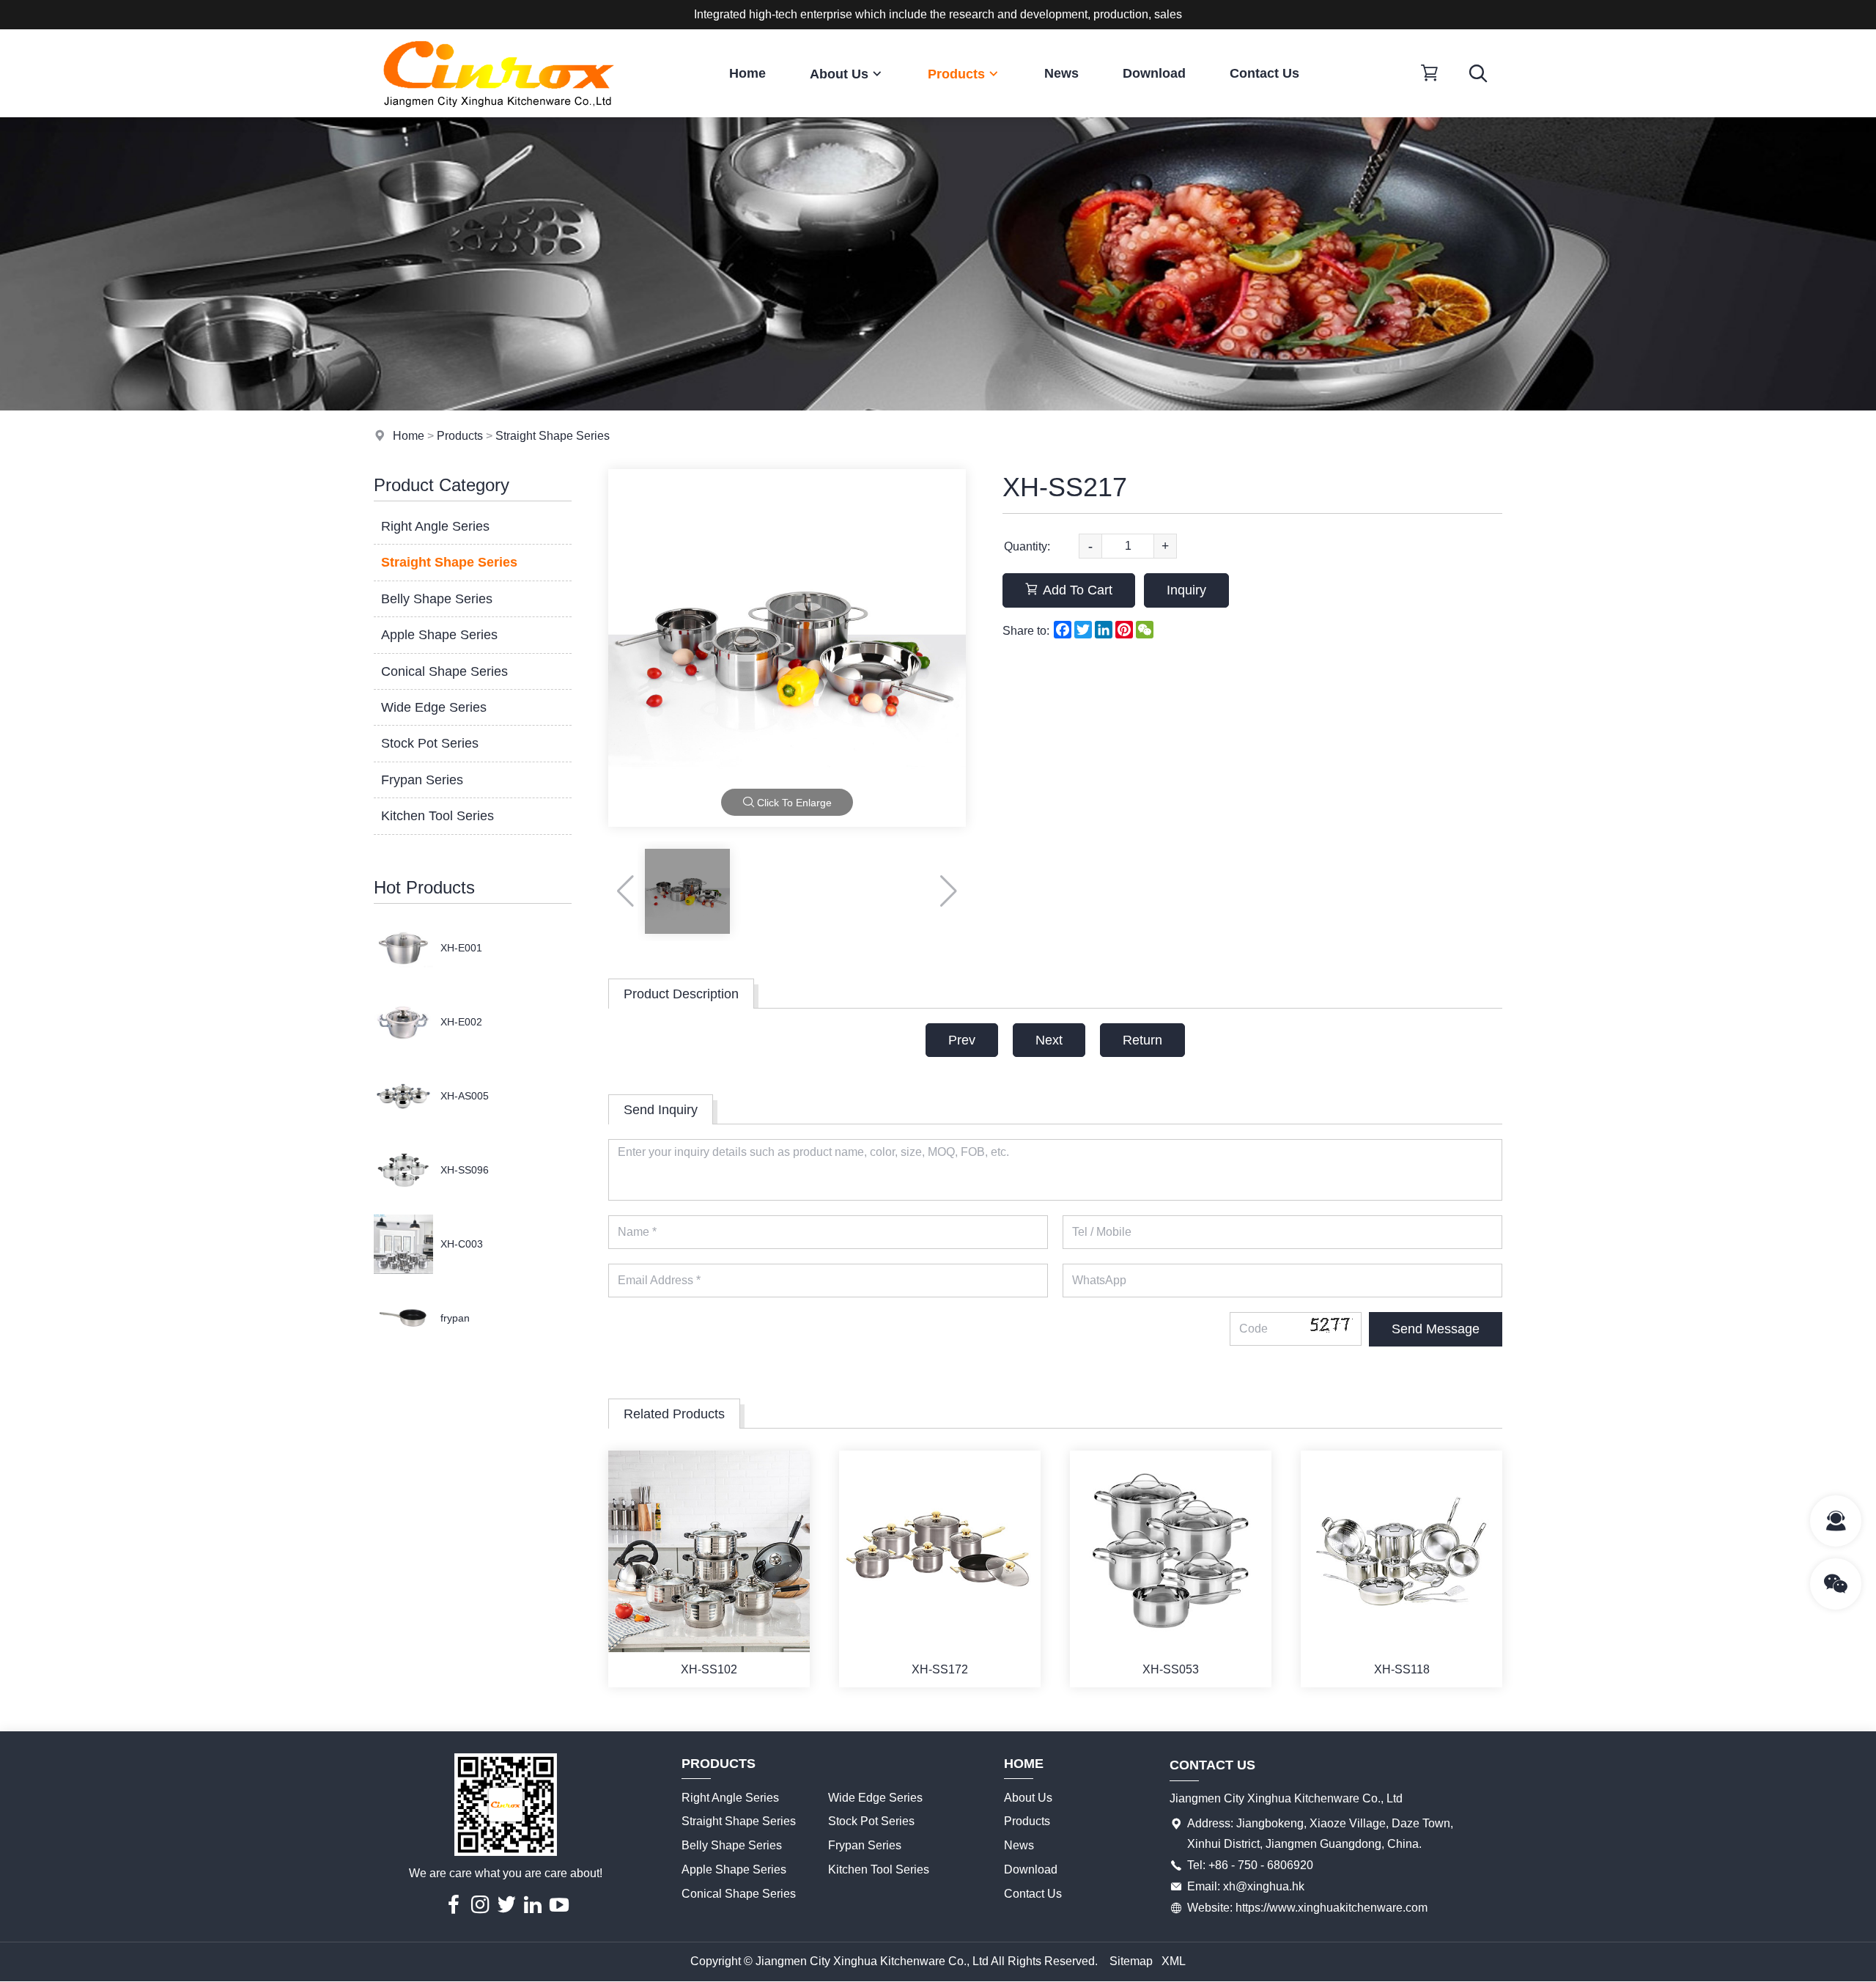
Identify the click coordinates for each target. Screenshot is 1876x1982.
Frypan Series (422, 780)
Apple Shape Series (439, 634)
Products (956, 74)
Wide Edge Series (434, 707)
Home (747, 73)
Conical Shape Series (444, 671)
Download (1154, 73)
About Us (839, 74)
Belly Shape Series (436, 599)
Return (1142, 1040)
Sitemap (1131, 1961)
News (1061, 73)
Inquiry (1186, 590)
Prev (961, 1040)
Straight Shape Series (552, 436)
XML (1174, 1961)
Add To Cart (1077, 590)
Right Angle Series (435, 526)
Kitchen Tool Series (437, 815)
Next (1049, 1040)
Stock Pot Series (430, 743)
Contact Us (1264, 73)
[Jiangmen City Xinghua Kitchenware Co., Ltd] (498, 113)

**What this task involves**:
Return, with no change at all, every line in the entries above from the line containing "Apple Shape Series (439, 634)" through the line containing "Right Angle Series (435, 526)".

**Answer space**:
Apple Shape Series (439, 634)
Products (956, 74)
Wide Edge Series (434, 707)
Home (747, 73)
Conical Shape Series (444, 671)
Download (1154, 73)
About Us (839, 74)
Belly Shape Series (436, 599)
Return (1142, 1040)
Sitemap (1131, 1961)
News (1061, 73)
Inquiry (1186, 590)
Prev (961, 1040)
Straight Shape Series (552, 436)
XML (1174, 1961)
Add To Cart (1077, 590)
Right Angle Series (435, 526)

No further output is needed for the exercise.